→ PROBLEM TO WORK ON: Every record below should appear in your answer, copied exactly.

Pixel coordinate grounding data
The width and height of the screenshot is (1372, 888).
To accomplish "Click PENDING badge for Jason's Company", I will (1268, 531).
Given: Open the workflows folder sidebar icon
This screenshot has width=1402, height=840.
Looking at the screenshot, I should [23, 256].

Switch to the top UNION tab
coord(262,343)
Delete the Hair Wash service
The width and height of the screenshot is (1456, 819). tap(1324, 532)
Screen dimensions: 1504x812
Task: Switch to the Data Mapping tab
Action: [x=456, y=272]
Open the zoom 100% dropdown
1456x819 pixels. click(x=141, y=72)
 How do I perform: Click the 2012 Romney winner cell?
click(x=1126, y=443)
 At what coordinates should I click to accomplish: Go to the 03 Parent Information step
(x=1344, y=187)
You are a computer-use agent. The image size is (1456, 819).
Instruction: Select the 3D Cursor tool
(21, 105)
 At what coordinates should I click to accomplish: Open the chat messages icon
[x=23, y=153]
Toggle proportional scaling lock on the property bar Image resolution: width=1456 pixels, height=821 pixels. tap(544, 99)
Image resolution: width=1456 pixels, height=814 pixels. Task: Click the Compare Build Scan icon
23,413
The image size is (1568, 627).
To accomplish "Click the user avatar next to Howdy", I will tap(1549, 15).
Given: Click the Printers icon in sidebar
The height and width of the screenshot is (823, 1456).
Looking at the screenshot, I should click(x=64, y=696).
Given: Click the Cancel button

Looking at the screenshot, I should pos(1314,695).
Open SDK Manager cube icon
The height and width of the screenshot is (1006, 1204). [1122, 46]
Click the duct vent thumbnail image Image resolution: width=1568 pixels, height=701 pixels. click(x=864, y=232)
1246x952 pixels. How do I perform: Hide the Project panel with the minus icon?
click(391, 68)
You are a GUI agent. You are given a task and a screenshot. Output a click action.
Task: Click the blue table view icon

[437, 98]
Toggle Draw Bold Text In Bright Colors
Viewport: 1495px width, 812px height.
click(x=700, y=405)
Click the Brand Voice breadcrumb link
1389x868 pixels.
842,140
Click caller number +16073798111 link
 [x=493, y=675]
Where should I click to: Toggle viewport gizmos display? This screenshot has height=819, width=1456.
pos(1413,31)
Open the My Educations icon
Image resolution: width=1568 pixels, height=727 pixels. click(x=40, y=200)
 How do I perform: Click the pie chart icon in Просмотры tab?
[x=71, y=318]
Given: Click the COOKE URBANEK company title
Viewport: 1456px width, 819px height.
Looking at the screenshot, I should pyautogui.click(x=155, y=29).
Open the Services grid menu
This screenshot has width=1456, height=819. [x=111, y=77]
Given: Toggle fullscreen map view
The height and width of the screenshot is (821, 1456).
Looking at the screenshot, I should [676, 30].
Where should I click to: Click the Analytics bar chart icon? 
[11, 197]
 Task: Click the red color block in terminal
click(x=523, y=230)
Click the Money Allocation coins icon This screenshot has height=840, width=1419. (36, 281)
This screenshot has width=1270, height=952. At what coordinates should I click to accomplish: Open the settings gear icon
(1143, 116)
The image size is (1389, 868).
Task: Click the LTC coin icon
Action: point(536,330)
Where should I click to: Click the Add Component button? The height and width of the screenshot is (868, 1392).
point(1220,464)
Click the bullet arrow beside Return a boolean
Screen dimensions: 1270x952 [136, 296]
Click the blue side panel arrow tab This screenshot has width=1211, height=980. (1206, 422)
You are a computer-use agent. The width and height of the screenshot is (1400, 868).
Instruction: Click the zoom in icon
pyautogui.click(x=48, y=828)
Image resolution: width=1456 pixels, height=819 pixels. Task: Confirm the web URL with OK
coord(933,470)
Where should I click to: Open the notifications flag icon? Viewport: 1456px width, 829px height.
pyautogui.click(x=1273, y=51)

→ RESULT FOR THIS TASK:
The width and height of the screenshot is (1372, 888).
To accomplish "Click PENDING badge for Jason's Company", I will (1268, 531).
Given: Open the workflows folder sidebar icon
This screenshot has width=1402, height=840.
Looking at the screenshot, I should [23, 256].

Switch to the top UNION tab
coord(262,343)
Delete the Hair Wash service
The width and height of the screenshot is (1456, 819). tap(1324, 532)
Screen dimensions: 1504x812
Task: Switch to the Data Mapping tab
Action: [x=456, y=272]
Open the zoom 100% dropdown
1456x819 pixels. click(x=141, y=72)
 How do I perform: Click the 2012 Romney winner cell?
click(x=1126, y=443)
 At what coordinates should I click to accomplish: Go to the 03 Parent Information step
(x=1344, y=187)
You are a computer-use agent. The image size is (1456, 819).
Instruction: Select the 3D Cursor tool
(21, 105)
 At what coordinates should I click to accomplish: Open the chat messages icon
[x=23, y=153]
Toggle proportional scaling lock on the property bar Image resolution: width=1456 pixels, height=821 pixels. tap(544, 99)
Image resolution: width=1456 pixels, height=814 pixels. Task: Click the Compare Build Scan icon
23,413
The image size is (1568, 627).
To accomplish "Click the user avatar next to Howdy", I will tap(1549, 15).
Given: Click the Printers icon in sidebar
The height and width of the screenshot is (823, 1456).
Looking at the screenshot, I should click(x=64, y=696).
Given: Click the Cancel button

Looking at the screenshot, I should pos(1314,695).
Open SDK Manager cube icon
The height and width of the screenshot is (1006, 1204). [1122, 46]
Click the duct vent thumbnail image Image resolution: width=1568 pixels, height=701 pixels. click(x=864, y=232)
1246x952 pixels. How do I perform: Hide the Project panel with the minus icon?
click(391, 68)
You are a GUI agent. You are given a task and a screenshot. Output a click action.
Task: Click the blue table view icon

[437, 98]
Toggle Draw Bold Text In Bright Colors
Viewport: 1495px width, 812px height.
click(x=700, y=405)
Click the Brand Voice breadcrumb link
1389x868 pixels.
842,140
Click caller number +16073798111 link
 [x=493, y=675]
Where should I click to: Toggle viewport gizmos display? This screenshot has height=819, width=1456.
pos(1413,31)
Open the My Educations icon
Image resolution: width=1568 pixels, height=727 pixels. click(x=40, y=200)
 How do I perform: Click the pie chart icon in Просмотры tab?
[x=71, y=318]
Given: Click the COOKE URBANEK company title
Viewport: 1456px width, 819px height.
Looking at the screenshot, I should pyautogui.click(x=155, y=29).
Open the Services grid menu
This screenshot has width=1456, height=819. [x=111, y=77]
Given: Toggle fullscreen map view
The height and width of the screenshot is (821, 1456).
Looking at the screenshot, I should [676, 30].
Where should I click to: Click the Analytics bar chart icon? 
[11, 197]
 Task: Click the red color block in terminal
click(x=523, y=230)
Click the Money Allocation coins icon This screenshot has height=840, width=1419. (36, 281)
This screenshot has width=1270, height=952. At what coordinates should I click to accomplish: Open the settings gear icon
(1143, 116)
The image size is (1389, 868).
Task: Click the LTC coin icon
Action: point(536,330)
Where should I click to: Click the Add Component button? The height and width of the screenshot is (868, 1392).
point(1220,464)
Click the bullet arrow beside Return a boolean
Screen dimensions: 1270x952 [136, 296]
Click the blue side panel arrow tab This screenshot has width=1211, height=980. (1206, 422)
You are a computer-use agent. The width and height of the screenshot is (1400, 868).
Instruction: Click the zoom in icon
pyautogui.click(x=48, y=828)
Image resolution: width=1456 pixels, height=819 pixels. Task: Confirm the web URL with OK
coord(933,470)
Where should I click to: Open the notifications flag icon? Viewport: 1456px width, 829px height.
pyautogui.click(x=1273, y=51)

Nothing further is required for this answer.